→ WHAT IS REQUIRED:
Every line from the one holding "Open the Steakhouse USDC High Yield vault" through the one holding "Given: Go to the EEPROM tab" in the data below must be returned exactly, both ends included, with pictures left out and nothing else added.

→ DATA SECTION:

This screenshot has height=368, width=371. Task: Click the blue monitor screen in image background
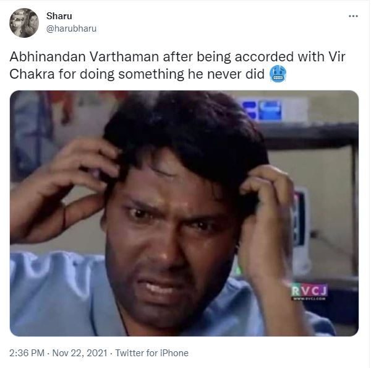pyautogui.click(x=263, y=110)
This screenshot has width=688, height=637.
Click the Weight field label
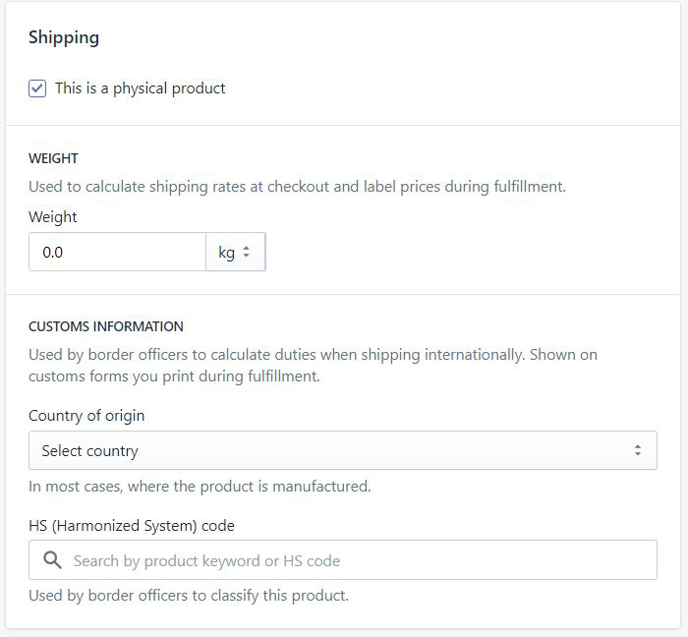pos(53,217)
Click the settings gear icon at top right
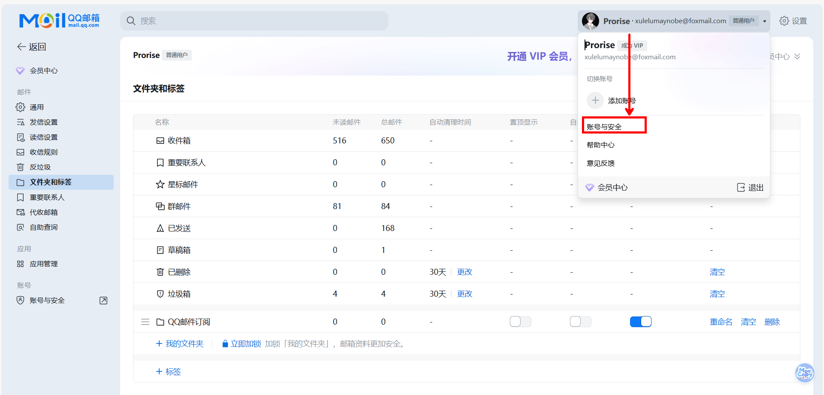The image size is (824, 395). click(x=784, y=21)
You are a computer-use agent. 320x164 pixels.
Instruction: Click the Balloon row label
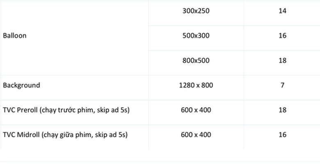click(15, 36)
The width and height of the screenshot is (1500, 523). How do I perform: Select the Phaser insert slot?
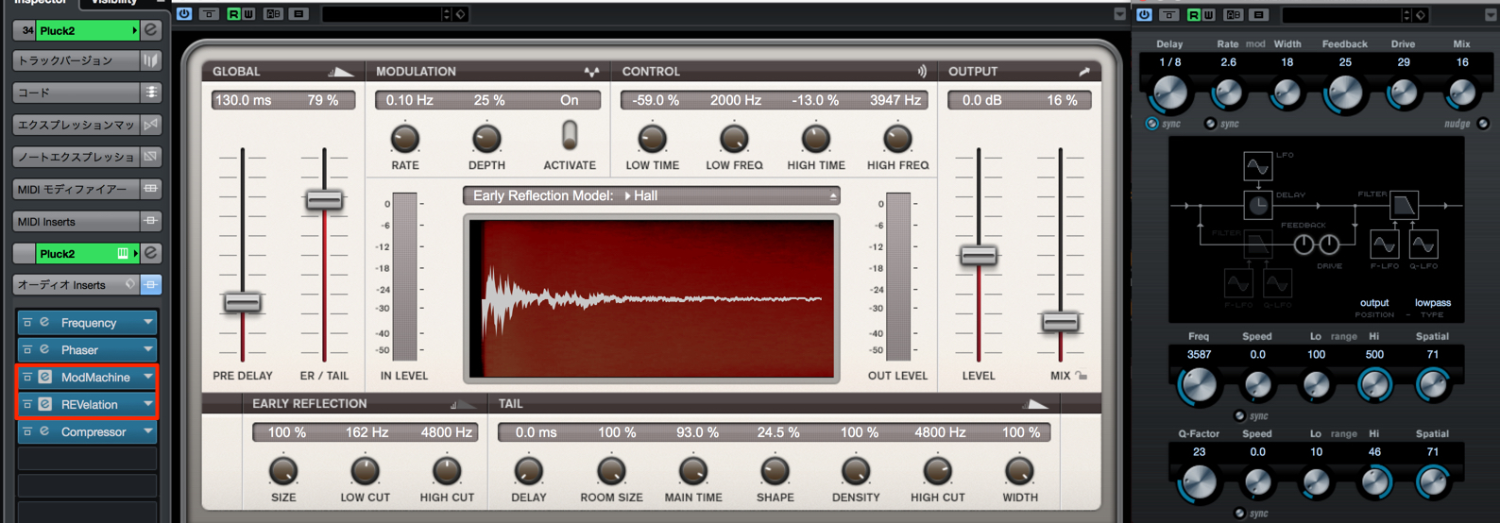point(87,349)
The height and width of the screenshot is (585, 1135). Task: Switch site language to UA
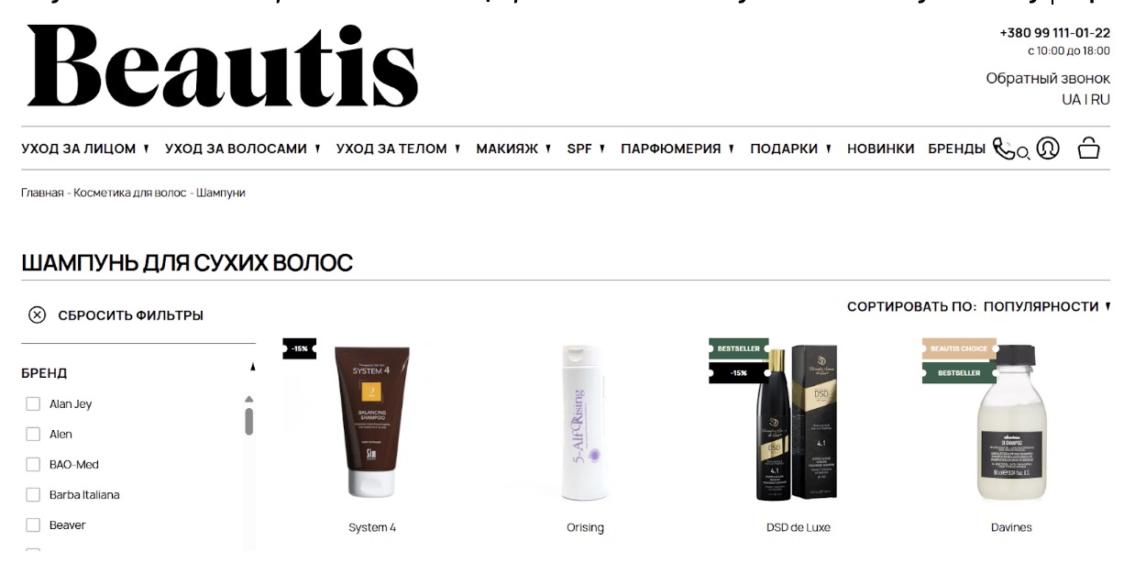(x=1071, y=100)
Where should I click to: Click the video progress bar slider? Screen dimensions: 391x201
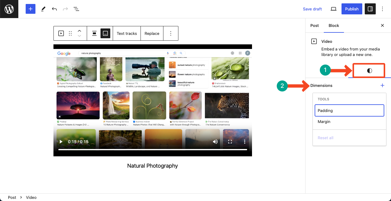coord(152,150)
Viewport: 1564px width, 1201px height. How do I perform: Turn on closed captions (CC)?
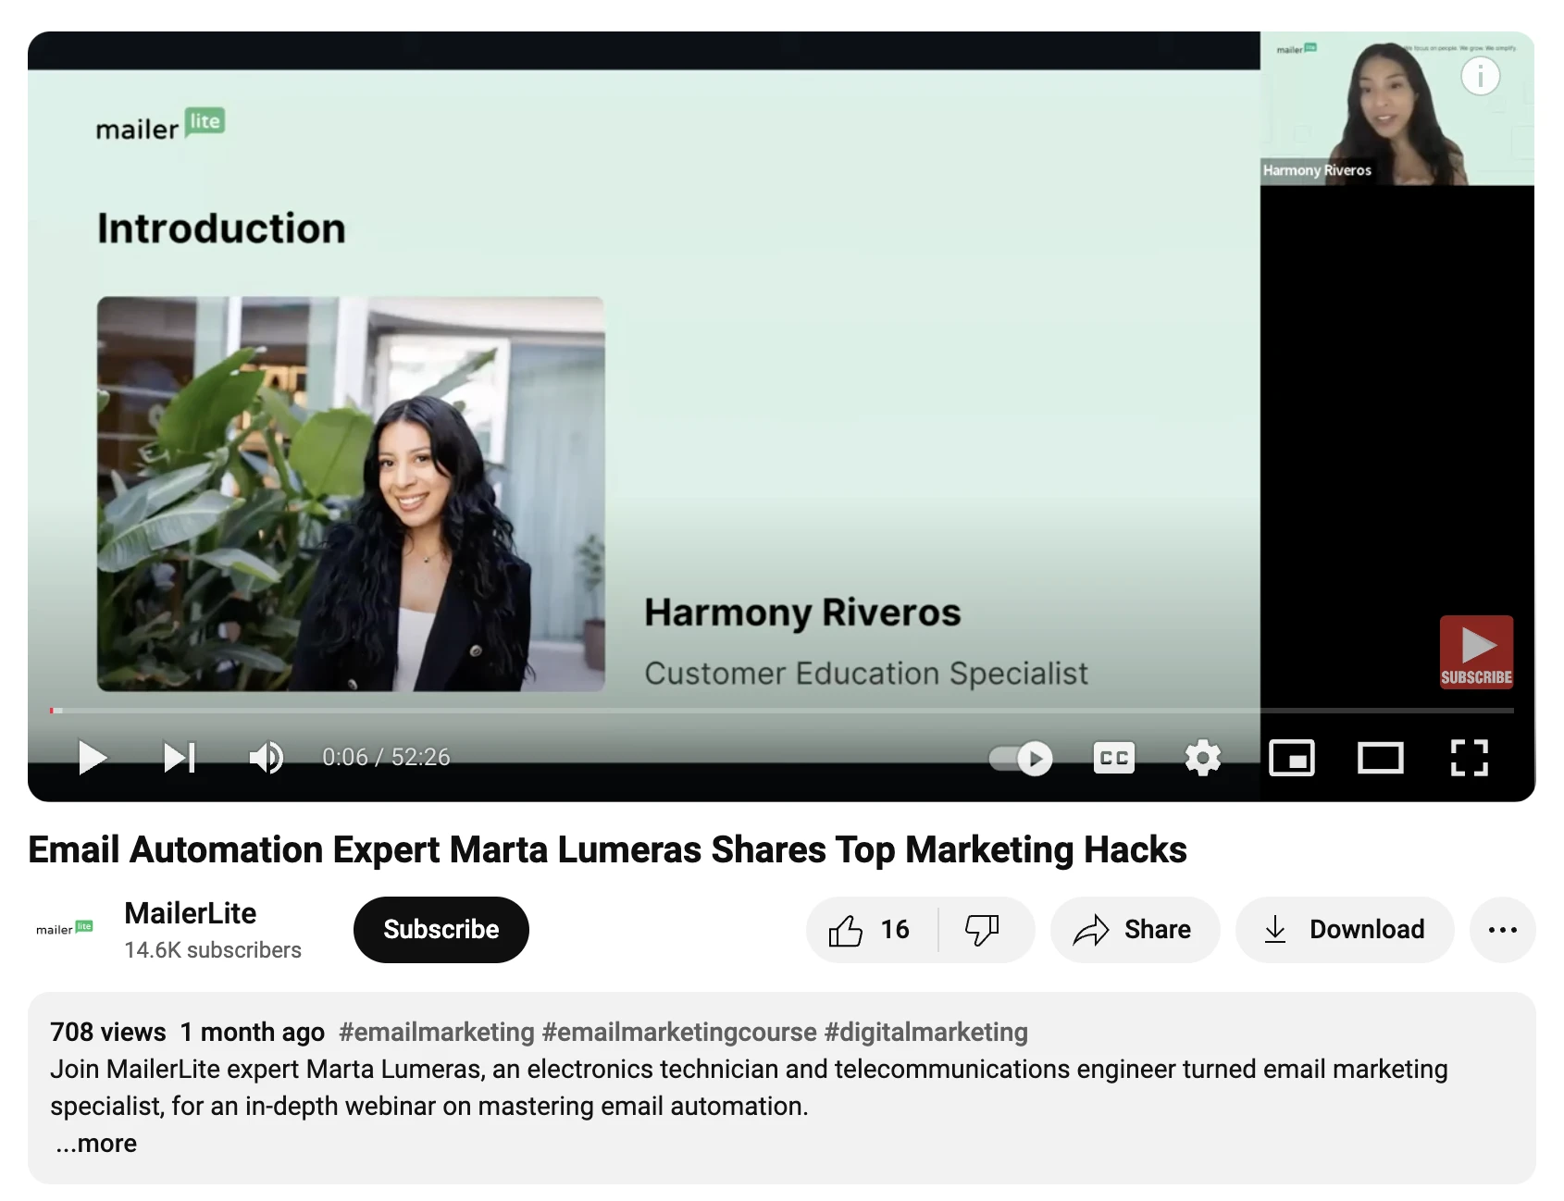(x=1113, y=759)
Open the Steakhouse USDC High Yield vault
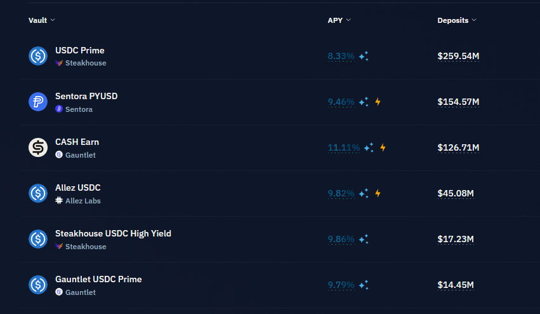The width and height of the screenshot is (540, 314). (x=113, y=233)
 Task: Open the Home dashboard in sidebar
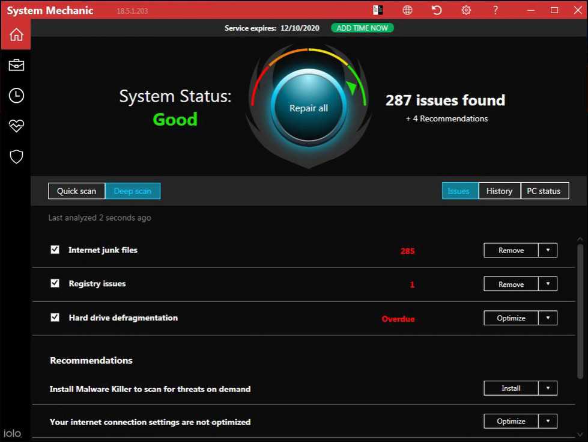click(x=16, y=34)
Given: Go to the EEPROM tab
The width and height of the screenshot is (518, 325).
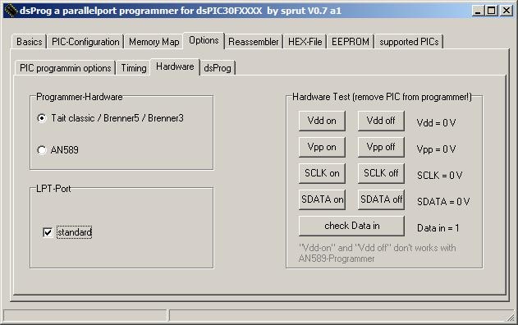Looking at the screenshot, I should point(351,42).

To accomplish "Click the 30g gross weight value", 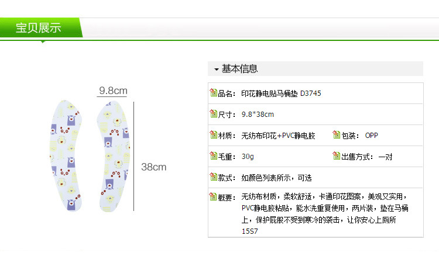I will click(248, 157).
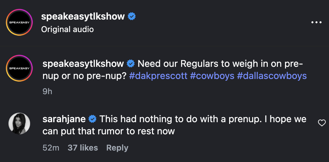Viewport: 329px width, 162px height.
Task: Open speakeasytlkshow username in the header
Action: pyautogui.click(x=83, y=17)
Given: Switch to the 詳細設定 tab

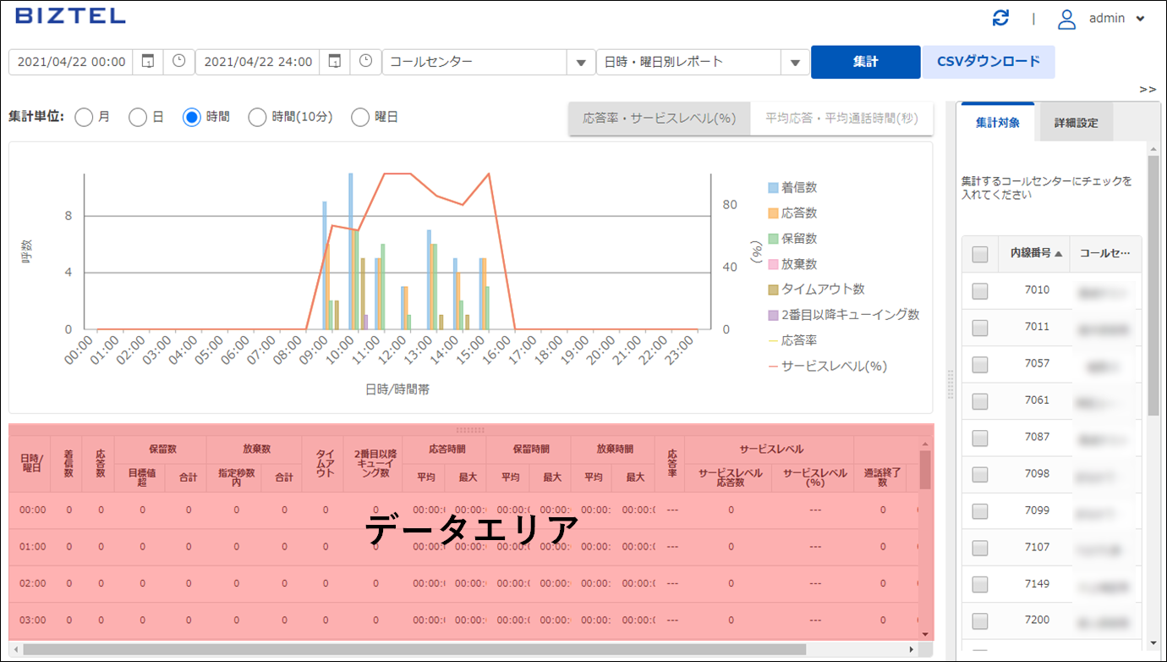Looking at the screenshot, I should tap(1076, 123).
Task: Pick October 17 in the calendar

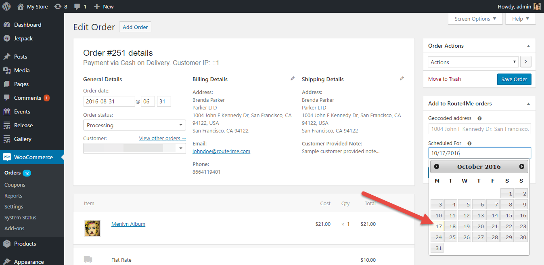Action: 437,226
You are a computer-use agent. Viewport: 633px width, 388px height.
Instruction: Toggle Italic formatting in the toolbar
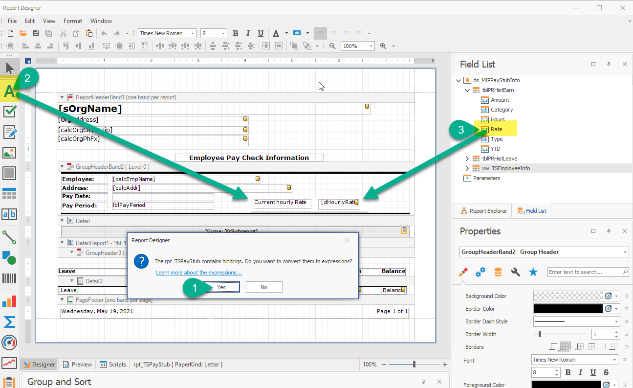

→ SOLUTION FOR THIS TASK:
Open the Steakhouse USDC High Yield vault
The width and height of the screenshot is (540, 314). (x=113, y=233)
 Task: Open the Home dashboard in sidebar
click(x=16, y=34)
Given: Go to the EEPROM tab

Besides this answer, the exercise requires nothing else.